Christ child
Account Closed
Please pray for me strongly I just broke up with my boyfriend i was single for 3 years and start to talk to him and it lasted 1 month he left me no choices to break up with him, I really liked him and the process of breaking up did not feel great he left me sad and angry and very weak emotionally. I had to break up with him Β because i did not see the changes he needed to make I know it was new and we were together for only 1 month but again i felt he did not value me, its like we did not date he did not take me anywhere it was really boring.

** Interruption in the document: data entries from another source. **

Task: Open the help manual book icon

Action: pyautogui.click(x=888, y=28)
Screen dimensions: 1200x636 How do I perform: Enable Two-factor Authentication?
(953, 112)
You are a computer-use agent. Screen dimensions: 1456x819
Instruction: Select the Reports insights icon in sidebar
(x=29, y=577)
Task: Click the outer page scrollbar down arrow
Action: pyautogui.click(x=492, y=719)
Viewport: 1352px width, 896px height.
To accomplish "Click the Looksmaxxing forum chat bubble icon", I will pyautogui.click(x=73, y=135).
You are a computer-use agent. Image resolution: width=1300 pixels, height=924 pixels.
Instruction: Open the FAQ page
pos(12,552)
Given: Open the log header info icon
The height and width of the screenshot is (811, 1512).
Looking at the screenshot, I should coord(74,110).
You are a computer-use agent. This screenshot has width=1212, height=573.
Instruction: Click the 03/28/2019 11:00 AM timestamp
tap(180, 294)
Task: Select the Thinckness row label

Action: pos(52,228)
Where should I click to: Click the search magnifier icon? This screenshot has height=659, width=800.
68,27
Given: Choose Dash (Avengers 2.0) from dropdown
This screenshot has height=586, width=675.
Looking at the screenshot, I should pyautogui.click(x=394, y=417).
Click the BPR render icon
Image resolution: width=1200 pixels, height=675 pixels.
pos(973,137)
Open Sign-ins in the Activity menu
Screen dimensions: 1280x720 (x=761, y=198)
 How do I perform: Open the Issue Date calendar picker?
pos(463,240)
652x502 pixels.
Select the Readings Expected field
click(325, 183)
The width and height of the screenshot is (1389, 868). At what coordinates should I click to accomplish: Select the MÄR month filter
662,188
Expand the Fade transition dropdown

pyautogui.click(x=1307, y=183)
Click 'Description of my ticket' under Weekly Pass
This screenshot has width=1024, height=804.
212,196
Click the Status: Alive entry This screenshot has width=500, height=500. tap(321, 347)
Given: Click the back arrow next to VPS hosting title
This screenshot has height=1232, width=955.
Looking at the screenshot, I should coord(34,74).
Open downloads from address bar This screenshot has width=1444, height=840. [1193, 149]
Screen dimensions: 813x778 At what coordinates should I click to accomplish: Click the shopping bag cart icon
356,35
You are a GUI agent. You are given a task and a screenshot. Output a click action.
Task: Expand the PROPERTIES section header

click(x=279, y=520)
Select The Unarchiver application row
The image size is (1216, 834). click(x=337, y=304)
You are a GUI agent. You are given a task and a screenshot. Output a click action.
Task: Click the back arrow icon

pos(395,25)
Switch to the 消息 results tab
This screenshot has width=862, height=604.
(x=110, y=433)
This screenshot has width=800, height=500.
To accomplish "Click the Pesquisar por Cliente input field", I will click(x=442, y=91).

I am a fun, smart and good hearted woman and I dont deserve a man that wont treat me right and wont take me out I am not asking for fine dining fancy restaurant the first month but at least casual decent lunch and dinner I got none with him. I was really patient and waited waited I realized that I needed to break up with him or else I was going to go for another similar month. I dont know why I always meet bad guys that mistreat me and dont treat me well and take me out. I experienced the same type of guys for the last 20 years Please pray that God stop that I meet these bad guys. Im older now I am no longer in my teenage years I am running out of time to meet someone important I am having a hard time even writing I am crying right now while writing this. Right now I am emotionally broken, please pray for me that I control my emotions and that I get stronger emotions and stop crying. I am crying but I am sure my ex is not crying over me and probably talking to a new girl. Please pray a lot for me that I am getting better emotionally my well being. Pray that I am stronger. Pray for me that I am not so weak. Christ child.